I was thinking about hiring the Valiant Tailor. He seemed like a pretty decent sort, and so I checked out his resume, all of which can be found in a ComiColor cartoon released by Ub Iwerks in 1934 called, appropriately enough, The Valiant Tailor. Two problems that I noticed immediately with engaging his services:
1) To get to his shop, you have to travel to a fairy tale kingdom in which a rampaging red-haired giant plays havoc with the citizenry. He likes to chase the townsfolk and castle guards all about the place, and even goes so far as to slide across the ground on his stomach for a healthy distance, and then tear the bottom off the pants of the fleeing king. I'm having enough problems just keeping buttons on my shirt; why should I have to worry about a depantsing giant? This will weigh heavily in my decision.
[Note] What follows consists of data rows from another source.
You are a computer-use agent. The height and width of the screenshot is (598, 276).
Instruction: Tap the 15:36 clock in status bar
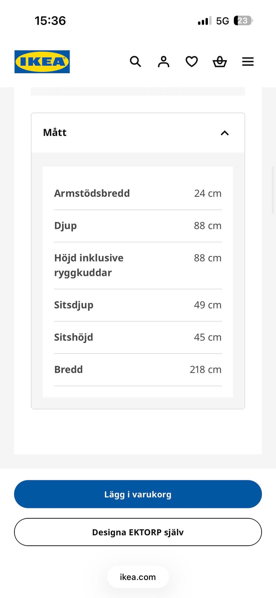click(x=50, y=21)
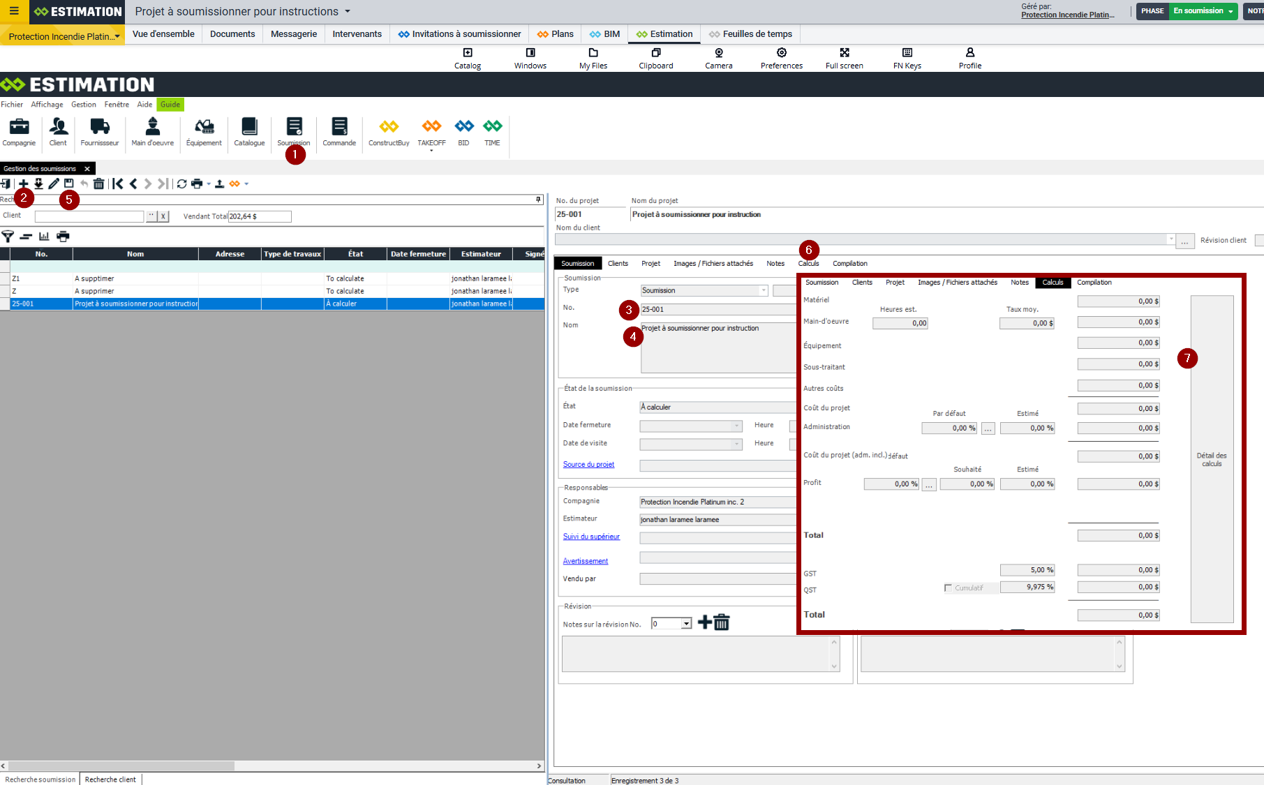Open the Gestion menu
Screen dimensions: 1264x785
point(84,105)
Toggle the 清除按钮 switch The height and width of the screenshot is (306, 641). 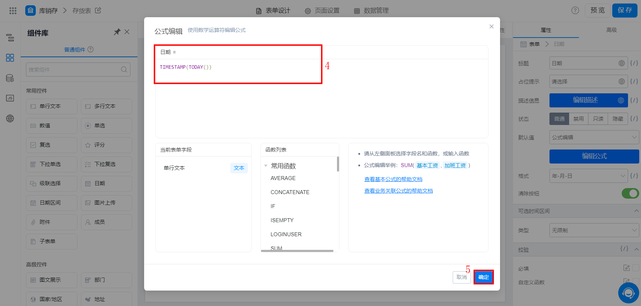coord(630,193)
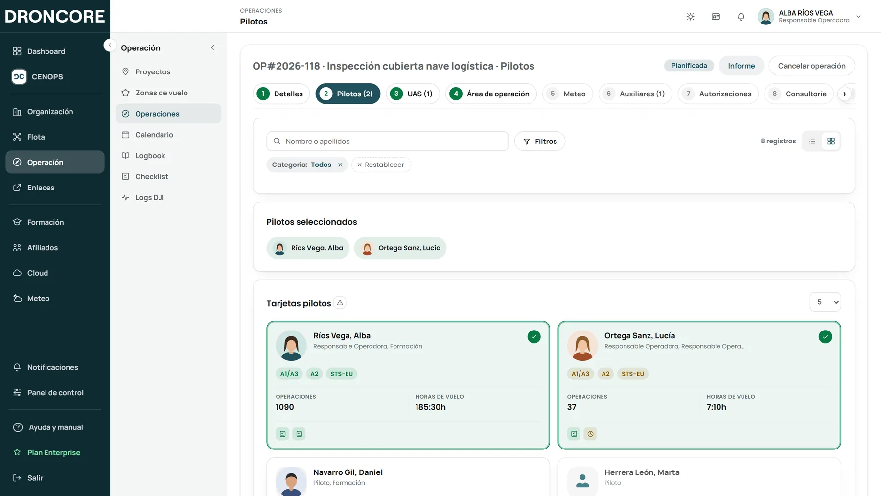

2) There will most likely be a line at his shop, for apparently the king often has great need of the Valiant Tailor's craftsmanship. The tailor already has plenty to do before the king arrives, and I don't know if I want to wait in the queue that long.
3) When the king changes out of his pants behind a screen, he throws them over the top, and the tailor is more than happy to let the pants drop over his head so that he may try them on as a shirt. This bothers me simply because I am afraid that he will do the opposite in my case, and try my shirt on as a pair of pants. Ew...
4) While the tailor seems quite diligent in his tailoring duties, about half of his attention seems to be held by a large pot of honey sitting next to him on his worktable. Every few passes of his dexterous needle, and he is then dipping his finger or hand inside the honey pot. How he manages to not get his every client's clothes sticky and yellow I cannot imagine. After sucking the dripping honey off his finger, he never seems to wipe it off before continuing his work, so I can only believe that the citizens of the town have gotten used to having very sticky clothing.
5) He has an entire hive of bees living in the roof of his shoppe. I don't have a problem with bees, but Jen is allergic, and since she will most likely have to accompany me on this trip, I don't want to risk her health any more than it already has been due to her fractured toe. The toe itself is already enough for us to cancel any lengthy trip to a fairytale kingdom; the bees are only the door closer on the decision. Plus, they are rambunctious bees, who can't even attack a huge pot of honey without spilling it into the pants owned by the king. Don't want to deal with rambunctious bees.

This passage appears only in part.